Department of Neurology, University of Miami School Of Medicine, Miami, Florida

The 'wobbler' mouse is considered a model of motor neuron disease.

Objective

To determine whether HBOT may protect brain mitochondria and delay the onset of motor neuron disease in this animal model.

Methods

Mitochondrial physiology in non-synaptic mitochondrial isolated from the 'motor cortex' of the mice in non-treated and in hyperbaric oxygen treated mice.

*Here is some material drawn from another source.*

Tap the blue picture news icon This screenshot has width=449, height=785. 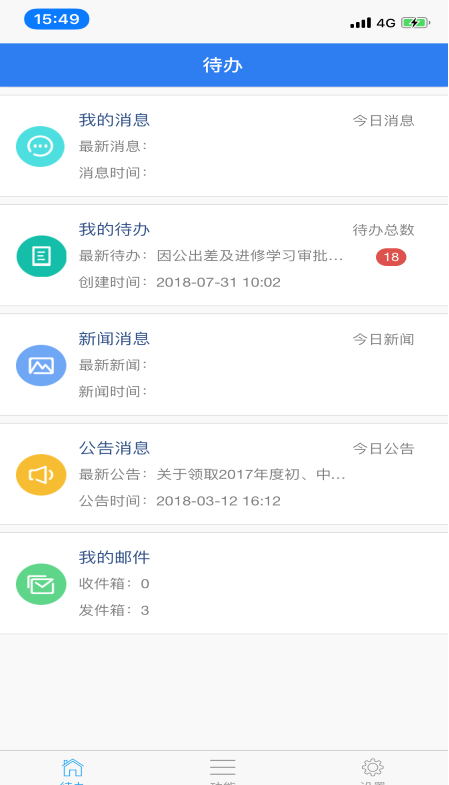coord(41,365)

We treated mice with HBOT (2 ATA) for 60-minutes 6-days a week for 30 and 180 days consecutively for mitochondrial and neurological studies respectively.

Results

In non-synaptic mitochondrial isolated from the motor cortex, the rate of oxygen consumption for complex IV was 38% (P~0.02) higher in both the control mice and the hyperbaric treated mice than the untreated mice.

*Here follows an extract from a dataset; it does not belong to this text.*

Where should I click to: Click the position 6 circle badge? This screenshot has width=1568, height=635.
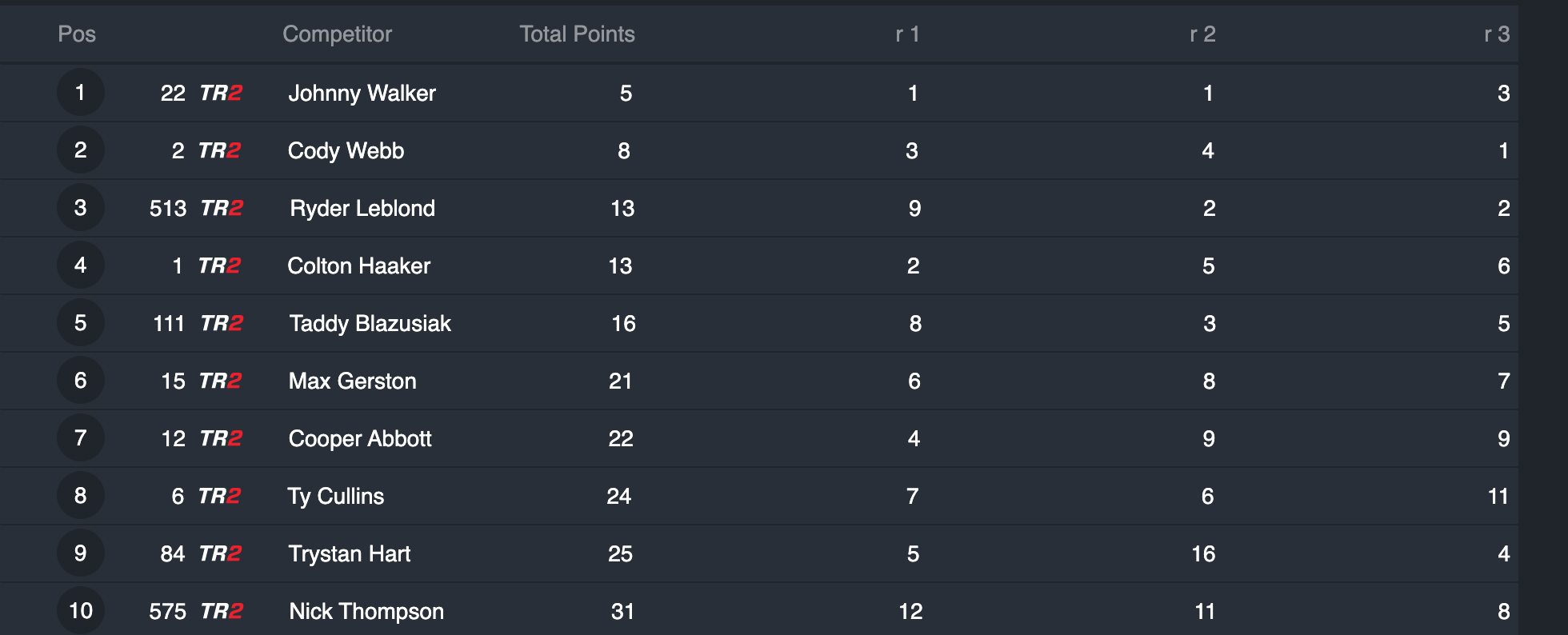click(80, 381)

To study neurological deficits, litters were clinically examined for symptoms of motor neuron disease with the disability scale described earlier. The onset of the disease averaged 33 and 60 days in the untreated and in the hyperbaric group respectively (n=7).

Conclusions

From these studies we conclude that hyperbaric oxygen therapy greatly delays the onset of the disease in the mice study and significantly ameliorates mitochondrial dysfunction in the motor cortex of the mice study.